[2] Ultimately, however, while retaining his regard for the men and his sympathy with their religious aims, he adopted a thoroughly Calvinistic creed, and resolved to remain in the Anglican Church.
[3] His style is often bombastic, but he displays a rare appreciation of natural beauty, and his simple piety made him many friends.
His earliest work, Meditations and Contemplations, said to have been modelled on Robert Boyle's Occasional Reflexions on various Subjects, within fourteen years passed through as many editions.
[3] Theron and Aspasio, or a series of Letters upon the most important and interesting Subjects, which appeared in 1755, and was equally well received, called forth some adverse criticism even from Calvinists, on account of tendencies which were considered to lead to antinomianism, and was strongly objected to by Wesley in his Preservative against unsettled Notions in Religion.

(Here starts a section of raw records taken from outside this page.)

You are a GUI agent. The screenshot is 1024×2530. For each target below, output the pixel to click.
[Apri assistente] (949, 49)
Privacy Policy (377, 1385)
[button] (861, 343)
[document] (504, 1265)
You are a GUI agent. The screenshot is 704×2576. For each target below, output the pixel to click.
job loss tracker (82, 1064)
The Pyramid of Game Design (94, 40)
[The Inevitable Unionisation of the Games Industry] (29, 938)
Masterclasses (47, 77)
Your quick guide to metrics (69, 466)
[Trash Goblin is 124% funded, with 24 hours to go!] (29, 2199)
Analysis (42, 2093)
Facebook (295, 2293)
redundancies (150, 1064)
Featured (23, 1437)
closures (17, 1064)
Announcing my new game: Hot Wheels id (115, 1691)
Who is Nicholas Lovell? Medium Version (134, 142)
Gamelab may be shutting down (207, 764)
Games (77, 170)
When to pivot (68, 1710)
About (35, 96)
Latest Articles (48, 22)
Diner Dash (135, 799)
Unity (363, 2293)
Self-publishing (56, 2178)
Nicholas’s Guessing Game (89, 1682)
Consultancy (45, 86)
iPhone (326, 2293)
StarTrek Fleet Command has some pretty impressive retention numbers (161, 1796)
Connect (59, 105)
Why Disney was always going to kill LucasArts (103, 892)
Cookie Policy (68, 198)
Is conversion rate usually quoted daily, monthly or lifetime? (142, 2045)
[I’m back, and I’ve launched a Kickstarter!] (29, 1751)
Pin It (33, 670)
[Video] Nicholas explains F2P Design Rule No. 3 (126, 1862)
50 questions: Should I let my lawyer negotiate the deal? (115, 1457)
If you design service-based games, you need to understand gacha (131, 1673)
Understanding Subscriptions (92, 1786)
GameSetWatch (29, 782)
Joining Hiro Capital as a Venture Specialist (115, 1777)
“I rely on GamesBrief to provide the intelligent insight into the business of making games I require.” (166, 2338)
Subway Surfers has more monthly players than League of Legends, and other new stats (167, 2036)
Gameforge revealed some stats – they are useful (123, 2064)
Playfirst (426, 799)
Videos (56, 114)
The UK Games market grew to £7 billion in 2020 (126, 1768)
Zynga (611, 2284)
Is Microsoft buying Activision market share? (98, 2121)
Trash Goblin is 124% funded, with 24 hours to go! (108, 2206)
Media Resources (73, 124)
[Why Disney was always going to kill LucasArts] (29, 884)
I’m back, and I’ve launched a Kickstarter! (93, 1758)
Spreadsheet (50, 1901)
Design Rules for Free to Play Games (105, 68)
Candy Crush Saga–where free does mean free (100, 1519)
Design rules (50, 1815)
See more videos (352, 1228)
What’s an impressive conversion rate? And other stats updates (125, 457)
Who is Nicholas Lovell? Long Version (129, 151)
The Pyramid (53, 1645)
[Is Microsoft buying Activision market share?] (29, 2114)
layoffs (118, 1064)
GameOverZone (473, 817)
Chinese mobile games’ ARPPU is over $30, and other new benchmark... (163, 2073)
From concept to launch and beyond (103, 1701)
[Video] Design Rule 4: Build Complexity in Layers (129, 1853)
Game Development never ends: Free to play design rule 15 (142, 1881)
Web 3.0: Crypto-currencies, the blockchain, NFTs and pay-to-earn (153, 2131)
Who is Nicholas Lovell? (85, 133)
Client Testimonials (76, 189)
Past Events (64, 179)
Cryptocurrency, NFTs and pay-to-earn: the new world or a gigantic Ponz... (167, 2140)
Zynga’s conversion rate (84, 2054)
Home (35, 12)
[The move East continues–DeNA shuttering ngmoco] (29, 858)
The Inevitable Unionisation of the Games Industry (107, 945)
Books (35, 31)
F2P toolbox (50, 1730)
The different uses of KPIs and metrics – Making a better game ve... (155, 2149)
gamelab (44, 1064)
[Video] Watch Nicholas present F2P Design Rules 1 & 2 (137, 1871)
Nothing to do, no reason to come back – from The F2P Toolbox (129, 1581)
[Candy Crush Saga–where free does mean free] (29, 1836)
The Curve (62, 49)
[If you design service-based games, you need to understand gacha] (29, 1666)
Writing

[5] In addition to this, the sombre and sweeping tone of his Meditations Among The Tombs (for example, "the dreadful pleasure inspired by gazing at fallen monuments and mouldering tombs") has led to his being placed amongst the 18th century "Graveyard School" of poets, rendering his work an important influence on Horace Walpole's "The Castle of Otranto" of 1764 and consequently, the entire genre of Gothic literature and the later Romanticism which the genre fuelled.